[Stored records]
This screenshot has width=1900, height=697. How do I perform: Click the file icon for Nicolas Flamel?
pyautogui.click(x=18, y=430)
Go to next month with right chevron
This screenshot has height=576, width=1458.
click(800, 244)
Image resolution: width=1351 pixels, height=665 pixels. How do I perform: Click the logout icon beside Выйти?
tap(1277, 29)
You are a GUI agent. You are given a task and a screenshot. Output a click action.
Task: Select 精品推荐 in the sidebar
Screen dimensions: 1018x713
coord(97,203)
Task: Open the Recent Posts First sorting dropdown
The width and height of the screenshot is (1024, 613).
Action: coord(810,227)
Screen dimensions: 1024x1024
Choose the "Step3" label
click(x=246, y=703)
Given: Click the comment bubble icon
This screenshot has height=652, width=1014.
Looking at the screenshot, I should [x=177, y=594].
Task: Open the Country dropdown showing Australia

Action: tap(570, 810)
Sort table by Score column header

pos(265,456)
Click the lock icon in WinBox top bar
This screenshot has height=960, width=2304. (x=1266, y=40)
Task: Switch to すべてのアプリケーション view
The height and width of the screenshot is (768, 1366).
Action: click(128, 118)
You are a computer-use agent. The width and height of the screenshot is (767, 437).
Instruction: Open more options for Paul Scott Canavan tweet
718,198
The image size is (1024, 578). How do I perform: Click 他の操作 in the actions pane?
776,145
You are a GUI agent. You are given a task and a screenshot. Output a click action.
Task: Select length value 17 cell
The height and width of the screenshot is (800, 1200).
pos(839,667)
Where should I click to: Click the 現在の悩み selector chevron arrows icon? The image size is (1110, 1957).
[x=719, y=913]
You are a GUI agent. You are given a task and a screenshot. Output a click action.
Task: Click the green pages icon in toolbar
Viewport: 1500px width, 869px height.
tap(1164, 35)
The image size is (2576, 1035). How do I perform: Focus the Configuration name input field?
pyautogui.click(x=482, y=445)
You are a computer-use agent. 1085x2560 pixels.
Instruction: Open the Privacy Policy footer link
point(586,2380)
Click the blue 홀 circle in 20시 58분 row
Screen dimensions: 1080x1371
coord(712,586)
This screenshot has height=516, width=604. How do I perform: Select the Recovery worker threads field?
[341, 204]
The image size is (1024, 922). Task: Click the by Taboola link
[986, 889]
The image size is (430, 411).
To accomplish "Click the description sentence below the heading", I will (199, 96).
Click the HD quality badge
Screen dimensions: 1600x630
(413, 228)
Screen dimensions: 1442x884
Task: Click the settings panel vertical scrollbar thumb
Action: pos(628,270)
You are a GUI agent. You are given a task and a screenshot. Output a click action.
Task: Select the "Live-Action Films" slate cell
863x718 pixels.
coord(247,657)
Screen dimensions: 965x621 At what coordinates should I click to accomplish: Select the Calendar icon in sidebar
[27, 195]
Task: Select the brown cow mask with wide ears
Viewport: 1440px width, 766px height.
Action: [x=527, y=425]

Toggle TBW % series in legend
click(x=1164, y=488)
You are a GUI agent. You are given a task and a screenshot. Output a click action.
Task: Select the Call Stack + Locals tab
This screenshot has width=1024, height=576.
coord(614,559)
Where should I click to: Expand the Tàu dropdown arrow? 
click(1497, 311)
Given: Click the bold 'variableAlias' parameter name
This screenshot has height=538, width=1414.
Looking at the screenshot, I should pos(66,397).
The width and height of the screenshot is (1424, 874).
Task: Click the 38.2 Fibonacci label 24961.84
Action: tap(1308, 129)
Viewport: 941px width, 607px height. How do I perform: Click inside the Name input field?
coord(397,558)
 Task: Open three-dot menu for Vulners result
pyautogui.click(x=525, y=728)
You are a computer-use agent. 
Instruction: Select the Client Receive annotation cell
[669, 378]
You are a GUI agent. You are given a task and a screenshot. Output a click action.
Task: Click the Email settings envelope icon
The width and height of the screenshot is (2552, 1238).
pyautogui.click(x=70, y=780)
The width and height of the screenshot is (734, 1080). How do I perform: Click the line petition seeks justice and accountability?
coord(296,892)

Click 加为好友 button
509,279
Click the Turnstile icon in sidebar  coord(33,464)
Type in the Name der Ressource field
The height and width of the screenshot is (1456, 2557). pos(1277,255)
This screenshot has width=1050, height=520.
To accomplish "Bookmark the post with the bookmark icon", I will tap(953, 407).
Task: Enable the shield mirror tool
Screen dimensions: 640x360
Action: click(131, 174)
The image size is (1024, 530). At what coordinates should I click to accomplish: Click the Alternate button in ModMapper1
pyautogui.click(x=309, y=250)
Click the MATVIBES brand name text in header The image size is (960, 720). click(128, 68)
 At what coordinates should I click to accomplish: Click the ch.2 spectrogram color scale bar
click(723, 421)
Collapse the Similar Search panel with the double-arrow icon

• _Brief_: Copy each of the records above so that nothing differs from the original.

• _Reply_:
This screenshot has width=1900, height=697. How do I perform: Click the file icon for Nicolas Flamel?
pyautogui.click(x=18, y=430)
Go to next month with right chevron
This screenshot has height=576, width=1458.
click(800, 244)
Image resolution: width=1351 pixels, height=665 pixels. How do I perform: Click the logout icon beside Выйти?
tap(1277, 29)
You are a GUI agent. You are given a task and a screenshot. Output a click action.
Task: Select 精品推荐 in the sidebar
Screen dimensions: 1018x713
coord(97,203)
Task: Open the Recent Posts First sorting dropdown
The width and height of the screenshot is (1024, 613).
Action: coord(810,227)
Screen dimensions: 1024x1024
Choose the "Step3" label
click(x=246, y=703)
Given: Click the comment bubble icon
This screenshot has height=652, width=1014.
Looking at the screenshot, I should [x=177, y=594].
Task: Open the Country dropdown showing Australia

Action: tap(570, 810)
Sort table by Score column header

pos(265,456)
Click the lock icon in WinBox top bar
This screenshot has height=960, width=2304. (x=1266, y=40)
Task: Switch to すべてのアプリケーション view
The height and width of the screenshot is (768, 1366).
Action: click(128, 118)
You are a computer-use agent. The width and height of the screenshot is (767, 437).
Instruction: Open more options for Paul Scott Canavan tweet
718,198
The image size is (1024, 578). How do I perform: Click 他の操作 in the actions pane?
776,145
You are a GUI agent. You are given a task and a screenshot. Output a click action.
Task: Select length value 17 cell
The height and width of the screenshot is (800, 1200).
pos(839,667)
Where should I click to: Click the 現在の悩み selector chevron arrows icon? The image size is (1110, 1957).
[x=719, y=913]
You are a GUI agent. You are given a task and a screenshot. Output a click action.
Task: Click the green pages icon in toolbar
Viewport: 1500px width, 869px height.
tap(1164, 35)
The image size is (2576, 1035). How do I perform: Focus the Configuration name input field?
pyautogui.click(x=482, y=445)
You are a computer-use agent. 1085x2560 pixels.
Instruction: Open the Privacy Policy footer link
point(586,2380)
Click the blue 홀 circle in 20시 58분 row
Screen dimensions: 1080x1371
coord(712,586)
This screenshot has height=516, width=604. How do I perform: Select the Recovery worker threads field?
[341, 204]
The image size is (1024, 922). Task: Click the by Taboola link
[986, 889]
The image size is (430, 411).
To accomplish "Click the description sentence below the heading", I will (199, 96).
Click the HD quality badge
Screen dimensions: 1600x630
(413, 228)
Screen dimensions: 1442x884
Task: Click the settings panel vertical scrollbar thumb
Action: pos(628,270)
You are a GUI agent. You are given a task and a screenshot. Output a click action.
Task: Select the "Live-Action Films" slate cell
863x718 pixels.
coord(247,657)
Screen dimensions: 965x621 At what coordinates should I click to accomplish: Select the Calendar icon in sidebar
[27, 195]
Task: Select the brown cow mask with wide ears
Viewport: 1440px width, 766px height.
Action: [x=527, y=425]

Toggle TBW % series in legend
click(x=1164, y=488)
You are a GUI agent. You are given a task and a screenshot. Output a click action.
Task: Select the Call Stack + Locals tab
This screenshot has width=1024, height=576.
coord(614,559)
Where should I click to: Expand the Tàu dropdown arrow? 
click(1497, 311)
Given: Click the bold 'variableAlias' parameter name
This screenshot has height=538, width=1414.
Looking at the screenshot, I should pos(66,397).
The width and height of the screenshot is (1424, 874).
Task: Click the 38.2 Fibonacci label 24961.84
Action: tap(1308, 129)
Viewport: 941px width, 607px height. How do I perform: Click inside the Name input field?
coord(397,558)
 Task: Open three-dot menu for Vulners result
pyautogui.click(x=525, y=728)
You are a computer-use agent. 
Instruction: Select the Client Receive annotation cell
[669, 378]
You are a GUI agent. You are given a task and a screenshot. Output a click action.
Task: Click the Email settings envelope icon
The width and height of the screenshot is (2552, 1238).
pyautogui.click(x=70, y=780)
The width and height of the screenshot is (734, 1080). How do I perform: Click the line petition seeks justice and accountability?
coord(296,892)

Click 加为好友 button
509,279
Click the Turnstile icon in sidebar  coord(33,464)
Type in the Name der Ressource field
The height and width of the screenshot is (1456, 2557). pos(1277,255)
This screenshot has width=1050, height=520.
To accomplish "Bookmark the post with the bookmark icon", I will tap(953, 407).
Task: Enable the shield mirror tool
Screen dimensions: 640x360
Action: click(131, 174)
The image size is (1024, 530). At what coordinates should I click to accomplish: Click the Alternate button in ModMapper1
pyautogui.click(x=309, y=250)
Click the MATVIBES brand name text in header The image size is (960, 720). click(128, 68)
 At what coordinates should I click to accomplish: Click the ch.2 spectrogram color scale bar
click(723, 421)
Collapse the Similar Search panel with the double-arrow icon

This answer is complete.